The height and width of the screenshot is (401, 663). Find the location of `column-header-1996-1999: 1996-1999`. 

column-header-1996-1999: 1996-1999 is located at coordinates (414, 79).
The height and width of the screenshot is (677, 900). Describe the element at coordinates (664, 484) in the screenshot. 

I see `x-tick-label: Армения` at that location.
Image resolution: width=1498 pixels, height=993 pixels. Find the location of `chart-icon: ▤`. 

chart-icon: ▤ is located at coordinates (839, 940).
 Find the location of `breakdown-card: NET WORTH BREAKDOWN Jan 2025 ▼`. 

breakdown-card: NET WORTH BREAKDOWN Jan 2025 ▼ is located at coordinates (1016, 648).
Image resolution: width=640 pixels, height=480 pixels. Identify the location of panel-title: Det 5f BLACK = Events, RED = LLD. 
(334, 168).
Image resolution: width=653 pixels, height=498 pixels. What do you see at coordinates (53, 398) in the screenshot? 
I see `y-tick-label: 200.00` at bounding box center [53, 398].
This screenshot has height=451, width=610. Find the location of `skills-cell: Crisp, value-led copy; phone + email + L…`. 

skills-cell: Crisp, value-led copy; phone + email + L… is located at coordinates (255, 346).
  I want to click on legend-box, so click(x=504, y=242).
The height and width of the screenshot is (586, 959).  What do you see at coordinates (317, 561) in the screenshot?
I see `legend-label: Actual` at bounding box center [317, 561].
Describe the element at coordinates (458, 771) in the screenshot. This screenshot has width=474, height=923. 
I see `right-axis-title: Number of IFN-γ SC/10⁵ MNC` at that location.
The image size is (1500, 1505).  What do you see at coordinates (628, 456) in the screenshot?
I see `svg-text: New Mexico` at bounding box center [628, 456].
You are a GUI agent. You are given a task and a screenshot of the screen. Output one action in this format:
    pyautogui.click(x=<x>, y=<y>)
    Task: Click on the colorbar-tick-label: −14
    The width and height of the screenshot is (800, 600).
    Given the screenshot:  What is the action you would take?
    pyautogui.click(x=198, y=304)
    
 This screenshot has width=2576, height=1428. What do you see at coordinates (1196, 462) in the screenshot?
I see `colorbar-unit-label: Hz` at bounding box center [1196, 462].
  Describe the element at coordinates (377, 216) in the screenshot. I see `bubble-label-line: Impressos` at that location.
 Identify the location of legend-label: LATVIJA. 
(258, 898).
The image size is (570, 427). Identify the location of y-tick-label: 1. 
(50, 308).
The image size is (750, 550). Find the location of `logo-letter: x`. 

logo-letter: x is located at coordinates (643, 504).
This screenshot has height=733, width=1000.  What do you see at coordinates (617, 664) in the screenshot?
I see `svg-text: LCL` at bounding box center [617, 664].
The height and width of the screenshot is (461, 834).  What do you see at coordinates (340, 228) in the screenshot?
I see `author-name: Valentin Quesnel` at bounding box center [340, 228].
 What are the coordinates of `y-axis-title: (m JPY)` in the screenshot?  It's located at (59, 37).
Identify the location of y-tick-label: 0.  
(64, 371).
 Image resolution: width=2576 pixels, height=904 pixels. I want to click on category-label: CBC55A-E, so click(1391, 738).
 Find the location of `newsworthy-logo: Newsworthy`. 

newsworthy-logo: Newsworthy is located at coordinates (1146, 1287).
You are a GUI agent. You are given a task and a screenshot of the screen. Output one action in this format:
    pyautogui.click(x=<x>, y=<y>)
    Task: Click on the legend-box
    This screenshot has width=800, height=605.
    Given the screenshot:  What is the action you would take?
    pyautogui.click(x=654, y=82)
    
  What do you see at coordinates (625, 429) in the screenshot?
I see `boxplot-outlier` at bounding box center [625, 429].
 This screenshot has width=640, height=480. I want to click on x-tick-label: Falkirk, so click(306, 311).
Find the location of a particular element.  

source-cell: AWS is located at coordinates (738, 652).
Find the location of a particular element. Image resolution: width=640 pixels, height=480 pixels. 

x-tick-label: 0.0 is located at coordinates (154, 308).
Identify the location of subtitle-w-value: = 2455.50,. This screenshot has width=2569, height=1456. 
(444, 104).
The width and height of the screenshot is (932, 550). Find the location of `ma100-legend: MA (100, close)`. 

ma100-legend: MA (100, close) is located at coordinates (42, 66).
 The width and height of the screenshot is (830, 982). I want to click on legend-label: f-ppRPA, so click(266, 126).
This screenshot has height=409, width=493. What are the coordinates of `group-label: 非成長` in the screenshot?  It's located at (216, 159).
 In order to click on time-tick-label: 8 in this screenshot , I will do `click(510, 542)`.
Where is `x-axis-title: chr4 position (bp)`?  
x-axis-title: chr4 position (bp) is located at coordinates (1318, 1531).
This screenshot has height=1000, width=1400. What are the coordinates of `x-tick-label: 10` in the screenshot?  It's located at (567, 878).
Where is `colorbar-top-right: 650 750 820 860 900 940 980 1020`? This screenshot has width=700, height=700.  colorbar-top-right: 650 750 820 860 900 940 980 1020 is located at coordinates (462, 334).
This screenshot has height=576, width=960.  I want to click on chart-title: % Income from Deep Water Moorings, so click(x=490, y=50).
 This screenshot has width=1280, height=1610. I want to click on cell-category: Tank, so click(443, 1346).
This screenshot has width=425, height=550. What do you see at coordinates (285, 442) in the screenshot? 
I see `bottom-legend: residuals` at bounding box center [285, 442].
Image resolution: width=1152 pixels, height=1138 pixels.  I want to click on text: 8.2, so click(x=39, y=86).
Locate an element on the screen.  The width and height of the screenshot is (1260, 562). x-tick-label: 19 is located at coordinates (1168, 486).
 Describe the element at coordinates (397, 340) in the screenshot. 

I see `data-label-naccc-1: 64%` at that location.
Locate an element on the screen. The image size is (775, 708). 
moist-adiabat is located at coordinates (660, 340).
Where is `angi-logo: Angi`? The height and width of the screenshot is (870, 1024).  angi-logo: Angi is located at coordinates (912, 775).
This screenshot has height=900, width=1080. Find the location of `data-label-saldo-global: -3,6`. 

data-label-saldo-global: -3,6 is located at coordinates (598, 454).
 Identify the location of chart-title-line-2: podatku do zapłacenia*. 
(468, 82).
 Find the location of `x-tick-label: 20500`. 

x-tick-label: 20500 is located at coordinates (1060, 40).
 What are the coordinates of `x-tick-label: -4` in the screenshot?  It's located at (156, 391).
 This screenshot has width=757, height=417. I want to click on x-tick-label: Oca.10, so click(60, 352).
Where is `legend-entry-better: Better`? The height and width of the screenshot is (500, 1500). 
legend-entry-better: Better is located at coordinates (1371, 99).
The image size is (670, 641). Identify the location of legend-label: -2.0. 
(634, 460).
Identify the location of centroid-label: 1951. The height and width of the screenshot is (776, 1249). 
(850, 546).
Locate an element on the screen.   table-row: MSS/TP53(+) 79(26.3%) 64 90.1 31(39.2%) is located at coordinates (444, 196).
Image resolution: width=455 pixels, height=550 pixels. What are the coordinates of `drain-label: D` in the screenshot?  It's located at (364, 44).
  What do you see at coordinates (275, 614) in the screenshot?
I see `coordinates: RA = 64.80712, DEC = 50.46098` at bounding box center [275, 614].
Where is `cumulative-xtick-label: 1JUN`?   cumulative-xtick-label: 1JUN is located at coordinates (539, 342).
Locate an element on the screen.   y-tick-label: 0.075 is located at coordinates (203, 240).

◆ TRY IT ◆
List every line of the material above that contains the string "email".

◆ PROBLEM SOLUTION ◆
This screenshot has height=451, width=610. Find the location of `skills-cell: Crisp, value-led copy; phone + email + L…`. 
skills-cell: Crisp, value-led copy; phone + email + L… is located at coordinates (255, 346).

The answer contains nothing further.